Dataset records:
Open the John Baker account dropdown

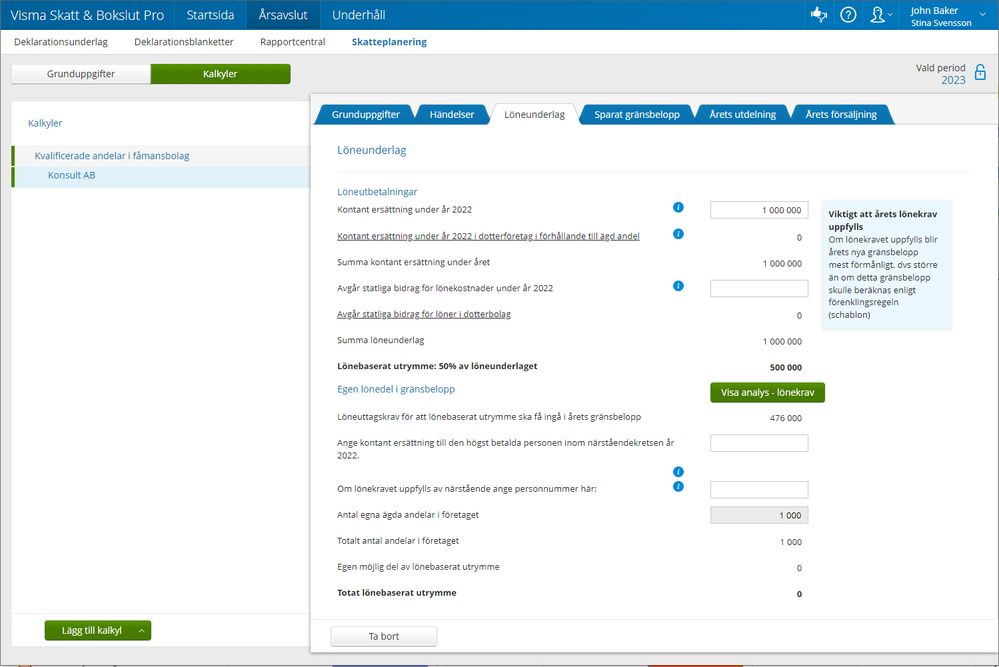pos(947,15)
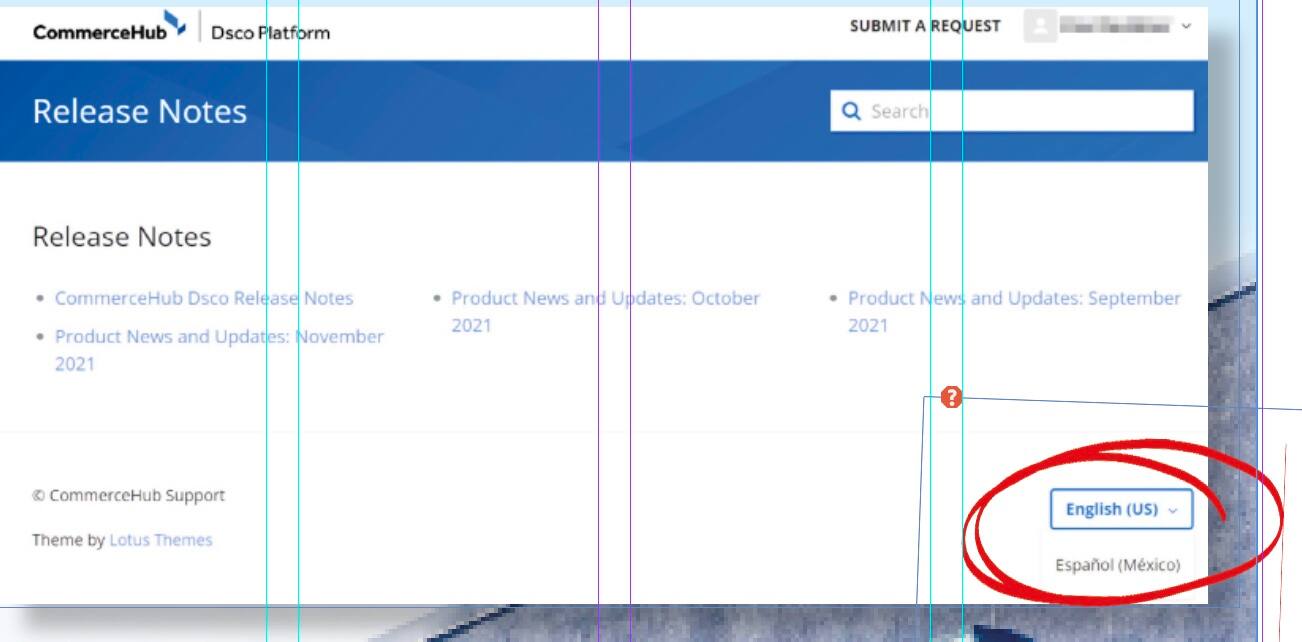This screenshot has height=642, width=1302.
Task: Choose Español (México) language option
Action: pyautogui.click(x=1118, y=565)
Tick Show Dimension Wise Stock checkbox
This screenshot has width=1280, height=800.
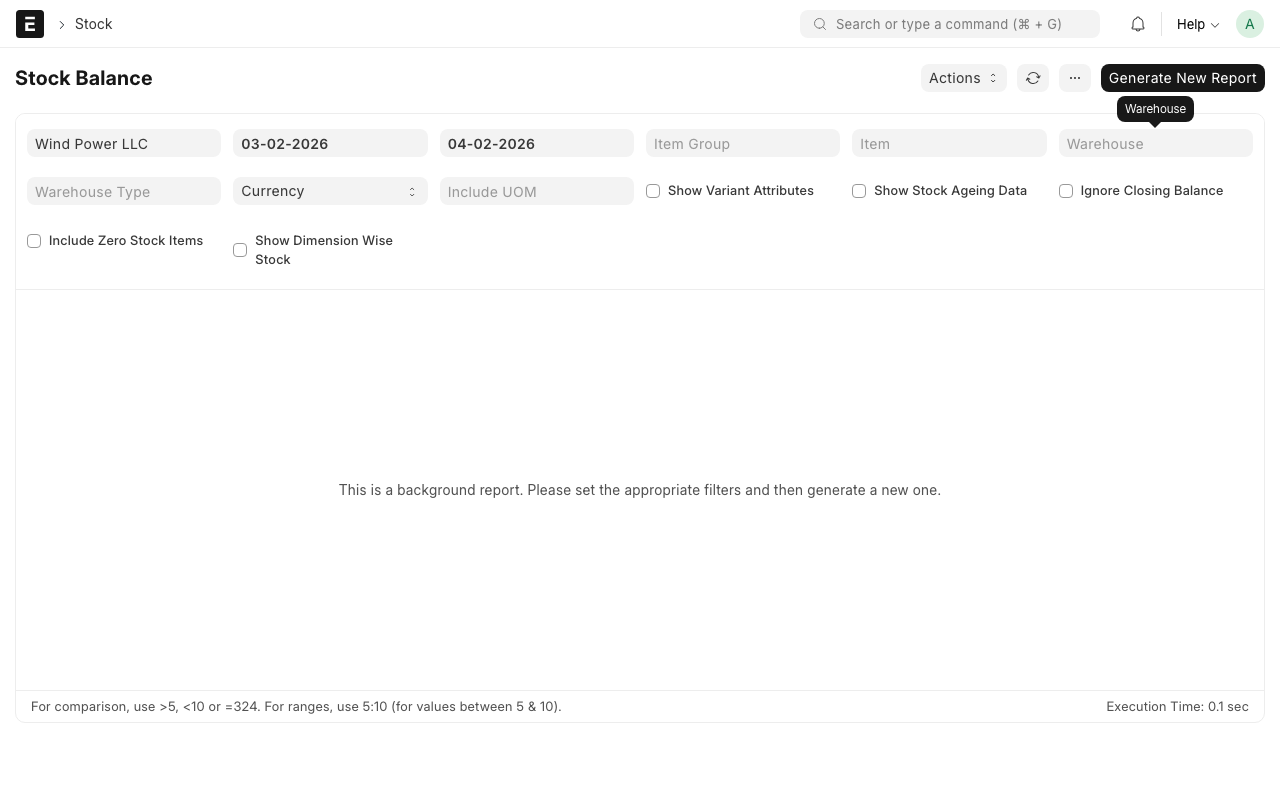(x=240, y=250)
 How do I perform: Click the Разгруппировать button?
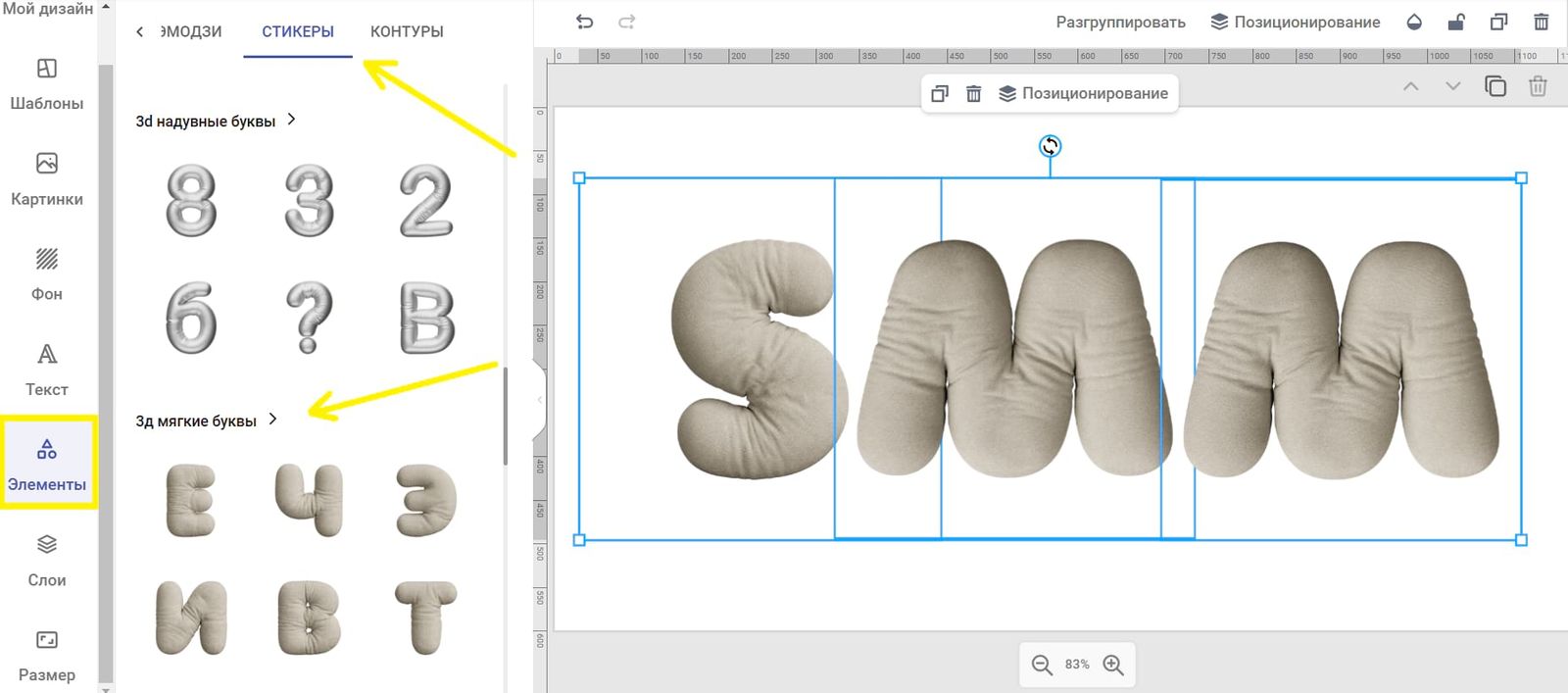click(1120, 22)
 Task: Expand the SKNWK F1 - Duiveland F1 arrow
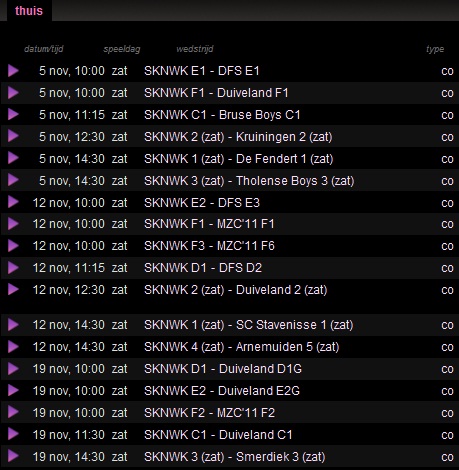click(x=13, y=93)
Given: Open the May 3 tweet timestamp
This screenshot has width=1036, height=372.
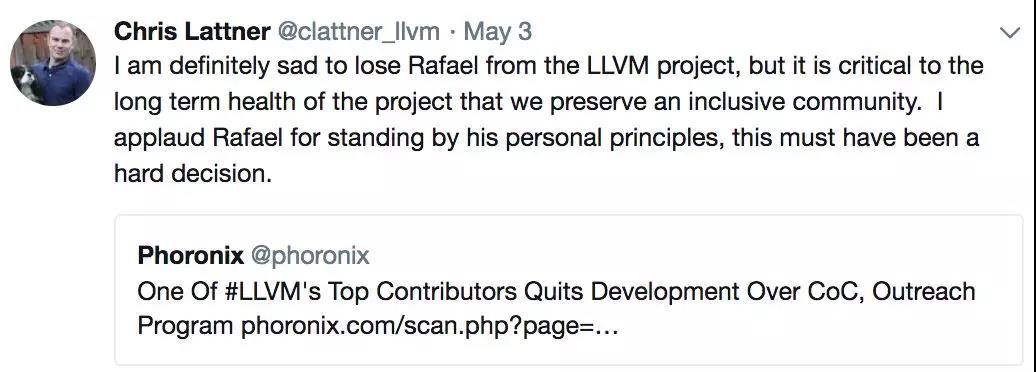Looking at the screenshot, I should (498, 31).
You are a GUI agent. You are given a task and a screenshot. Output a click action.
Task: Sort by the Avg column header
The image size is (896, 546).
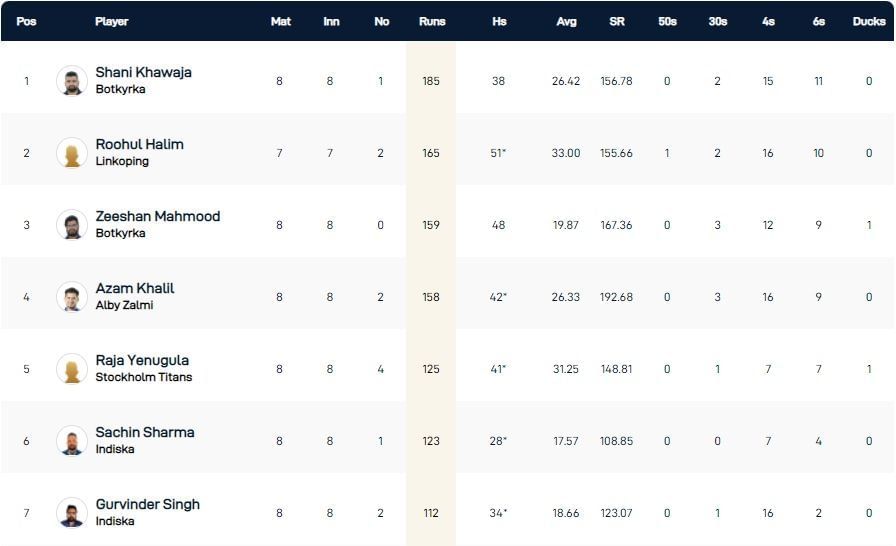coord(567,21)
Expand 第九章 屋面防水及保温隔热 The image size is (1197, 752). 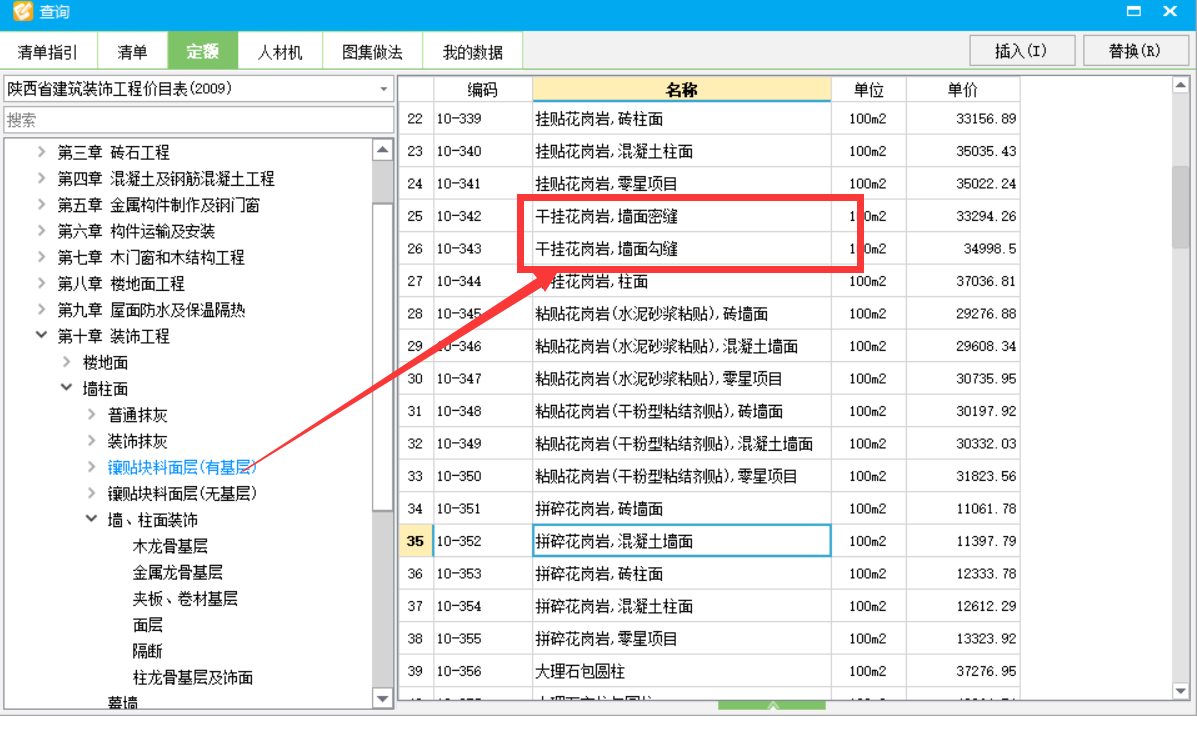pos(41,309)
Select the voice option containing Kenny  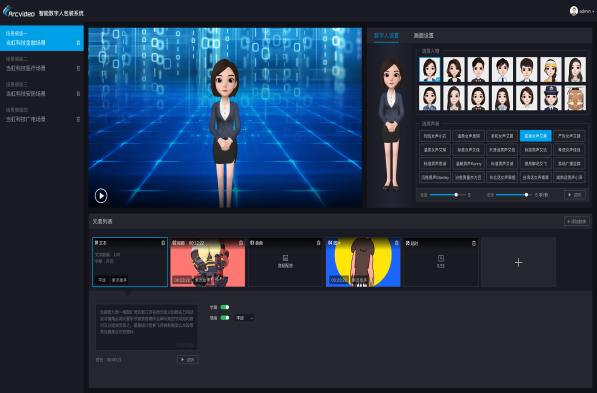pyautogui.click(x=469, y=164)
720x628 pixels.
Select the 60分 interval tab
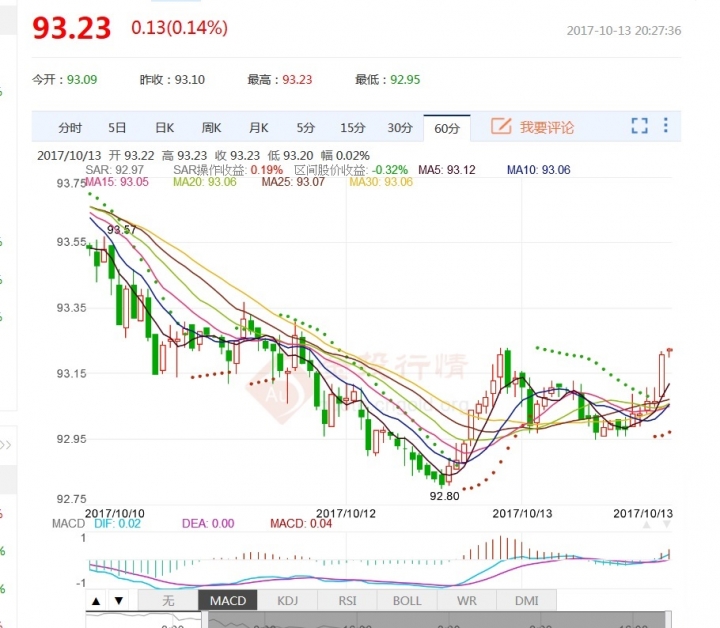tap(447, 128)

Exercise brief:
The reply should hold the entries above from the line with "Given: Open the May 3 tweet timestamp" to the line with "Task: Sort by the Avg column header", duplicated exactly, pictures excluded.

Result:
Given: Open the May 3 tweet timestamp
This screenshot has width=1036, height=372.
Looking at the screenshot, I should (498, 31).
You are a GUI agent. You are given a task and a screenshot. Output a click action.
Task: Sort by the Avg column header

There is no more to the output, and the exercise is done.